Когда же пришло христианство и олимпийцы обратились в демонов, а античные боги второго порядка перешли в католических святых, то эти древнейшие божества, прижившиеся около человеческого очага подобно домашним животным – кошкам и собакам, остались по-прежнему на своих местах и стали игрушками для детей{13}. Для взрослых это кусочки раскрашенного дерева или клубки защитных тряпок, хранящие слабое символическое подобие человеческого лика или звериной морды, но для детей они сохранили всю свою божественную силу творчества и власти, и как только наступает таинство игры, они, как древле, творят марева и иллюзии, охватывающие душу ребенка, но недоступные оку взрослого человека.

Игрушки до сих пор остались богами домашнего очага; нет очага в том доме, где не видно детских игрушек, этих истинных пенатов-покровителей.

У домашнего очага Ремизова эти грубо сделанные игрушки: глиняные курицы, войлочные зайцы, деревянные медведи и картонные мыши, – действительно остаются богами, сохранившими свою власть над миром явлений, и от них возникают его художественные произведения.

«Идешь по улице и видишь: мужик шерстяных зайцев по гривеннику продает. Купишь этого зайца, а он тебе про себя такую историю расскажет».

Безжалостно должна была жизнь преследовать человека для того, чтобы его заставить искать покрова и защиты у этих древних загнанных богов, которые в благодарность открыли ему так много первозданных мифов и первобытных тайн, скрытых в человеческом слове. И сам Ремизов напоминает всем существом своим такого загнанного, униженного бога, ставшего детской игрушкой…

Александр Блок. Константин Бальмонт. Андрей Белый. Валерий Брюсов. Вячеслав Иванов

Мысленно пропускаю я перед собой ряд образов, лики современных поэтов: Бальмонт, Вячеслав Иванов, Валерий Брюсов, Андрей Белый, Александр Блок – длинное ожерелье японских масок, каждая из которых остается в глазах четкостью своей гримасы.

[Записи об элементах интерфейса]

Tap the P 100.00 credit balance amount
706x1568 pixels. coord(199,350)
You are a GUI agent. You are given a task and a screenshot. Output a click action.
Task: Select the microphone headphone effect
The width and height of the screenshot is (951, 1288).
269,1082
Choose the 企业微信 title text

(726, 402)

ЦЕЛЬ ЗАДАНИЯ -
Ответьте по фрагменту текста на следующие вопросы:
1. Во что обратились олимпийцы, когда пришло христианство?
2. Какие игрушки названы у домашнего очага Ремизова?
3. С чем сравнивается ряд образов современных поэтов?

ПРАВИЛЬНЫЙ ОТВЕТ -
1. В демонов.
2. Глиняные курицы, войлочные зайцы, деревянные медведи и картонные мыши.
3. С длинным ожерельем японских масок.